兵庫県立美術館:「安藤忠雄」建築と海が織りなす芸術空間
神戸市のHAT神戸にある、安藤忠雄設計の西日本最大級の美術館。海に面した巨大な迷路のような建築、屋外の巨大な「美かえる」や「青りんご」など、フォトジェニックなスポットが満載です。
はじめに:海に開かれた、コンクリートの迷宮
神戸市のウォーターフロント「HAT神戸」に建つ「兵庫県立美術館」は、世界的な建築家・安藤忠雄氏の設計による西日本最大級の美術館です。安藤建築の代名詞であるコンクリート打ちっ放しの壁面と、海へと続く巨大な大階段、そして光と影が織りなす迷路のような空間は、歩いているだけでワクワクさせられます。
時代背景:震災からの「文化の復興」のシンボル
阪神・淡路大震災からの「文化の復興」のシンボルとして2002年に開館しました。前身の兵庫県立近代美術館のコレクションを引き継ぎ、国内外の近代・現代の絵画、彫刻、版画など約10,000点を超える豊かなコレクションを収蔵しています。
3つの見どころ
- 安藤忠雄の迷宮建築: 円形テラス、海のデッキ、風のデッキなど、複雑に入り組んだ建築。屋上にある「青りんご」のオブジェは大人気のフォトスポットです。
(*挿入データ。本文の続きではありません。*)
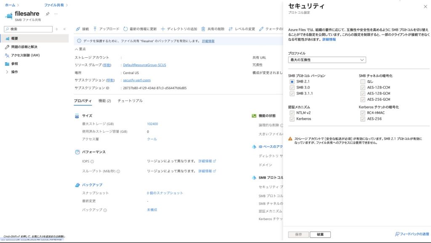The height and width of the screenshot is (243, 431).
Task: Collapse the 要点 section
Action: (77, 49)
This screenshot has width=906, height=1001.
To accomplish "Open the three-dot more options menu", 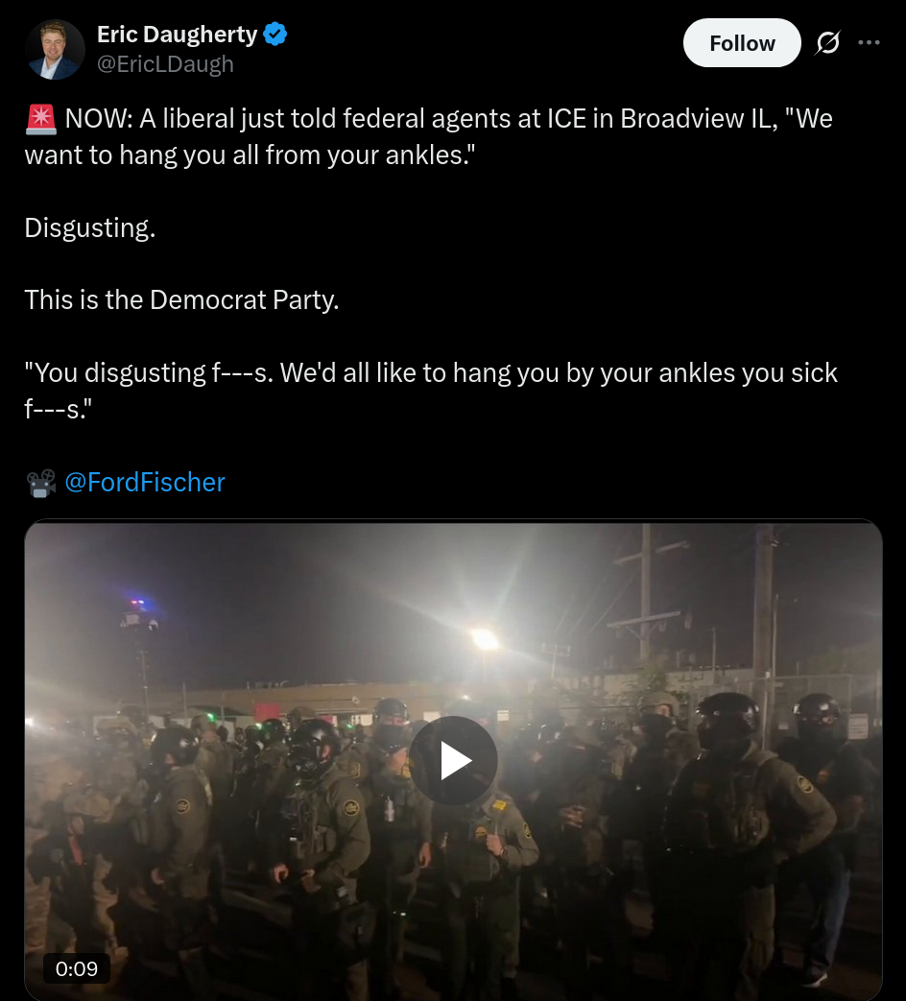I will click(x=869, y=43).
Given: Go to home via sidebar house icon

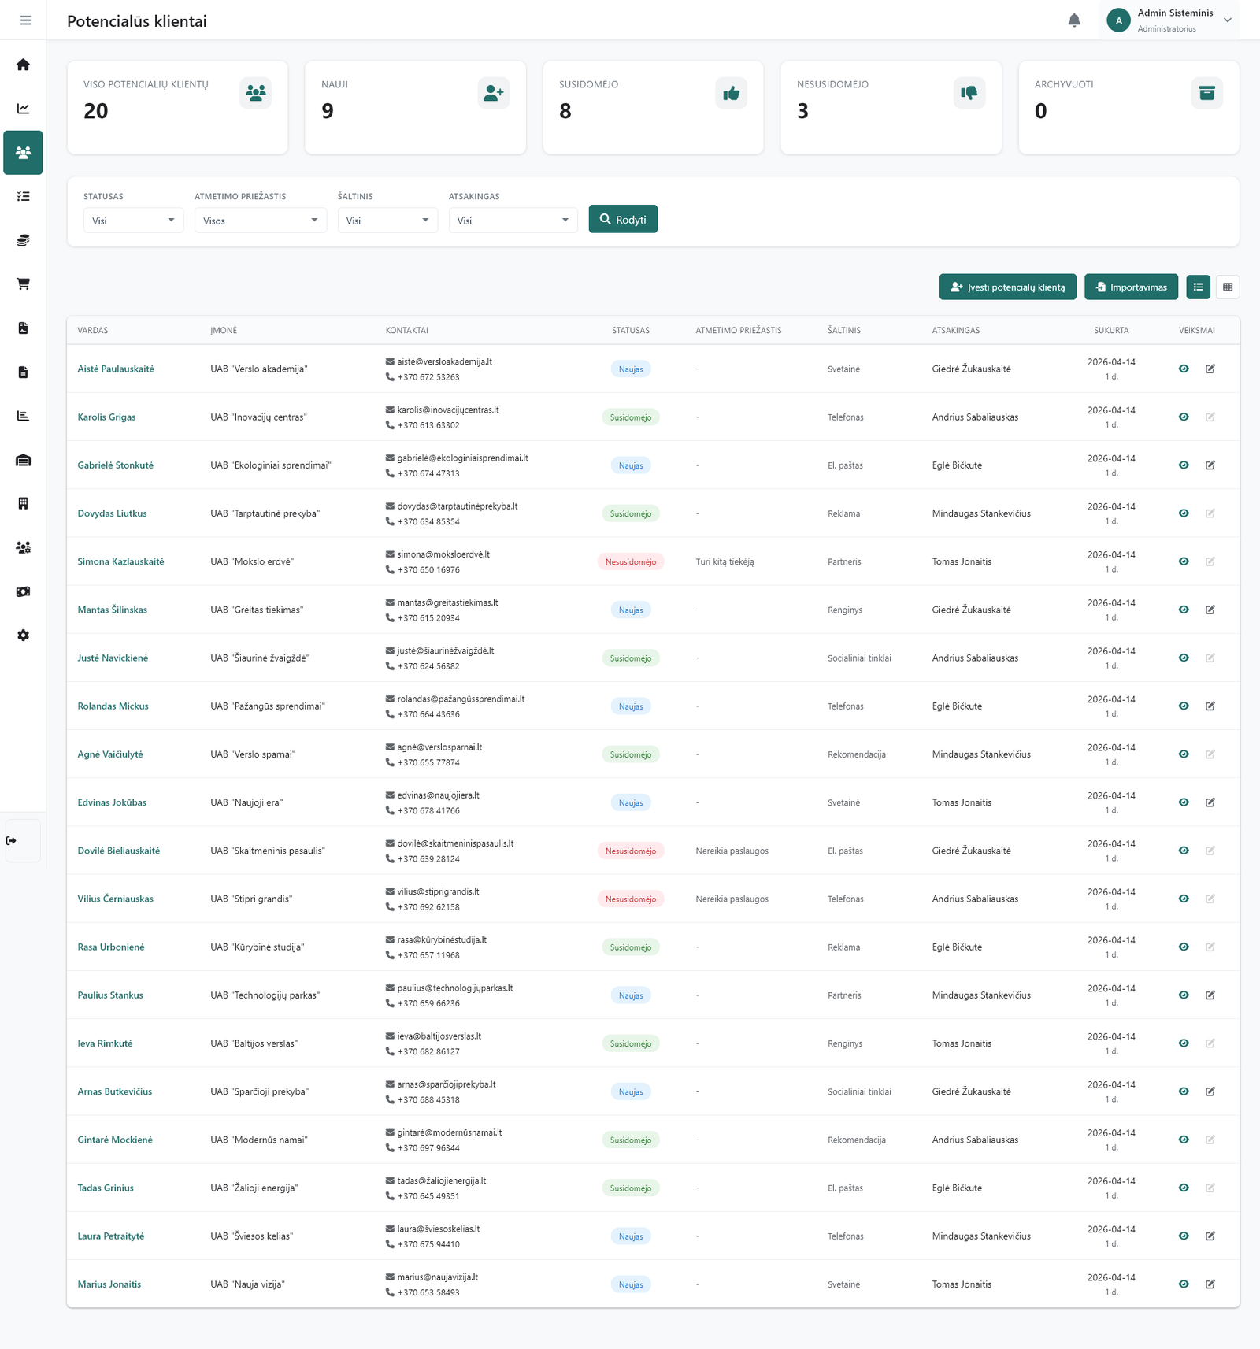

- 充実した彫刻コレクション: ロダン、ブールデルなど、国内外の著名な彫刻家の作品を館内や屋外に多数展示しています。
- 「美(ミ)かえる」: 美術館の屋上にちょこんと座る、色鮮やかな巨大カエルのオブジェ。フロレンタイン・ホフマン作の美術館のシンボルです。
鑑賞のコツ
展覧会を見るだけでなく、海側の大階段に座って潮風を感じながら休憩したり、建物の隙間から差し込む光の陰影の写真を撮ったりと、建築空間全体をエンジョイするのがおすすめです。安藤忠雄氏のギャラリー「Ando Gallery」も必見です。
施設情報・アクセス
- 住所: 〒651-0073 兵庫県神戸市中央区脇浜海岸通1-1-1
- アクセス: 阪神電車「岩屋駅」から徒歩約8分、JR「灘駅」から徒歩約10分
- 開館時間: 10:00~18:00(特別展開催中の金・土曜日は20:00まで)※入場は閉館の30分前まで
- 休館日: 月曜日(祝休日の場合は翌平日)、年末年始
- 公式サイト: 兵庫県立美術館
豆知識
屋上の「青りんご」は、安藤忠雄さんがサミュエル・ウルマンの詩「青春」に着想を得たオブジェで、「いつまでも青春の心を」というメッセージが込められています。前身の兵庫県立近代美術館(村野藤吾設計)の建物は、王子公園エリアに「原田の森ギャラリー」として現存しています。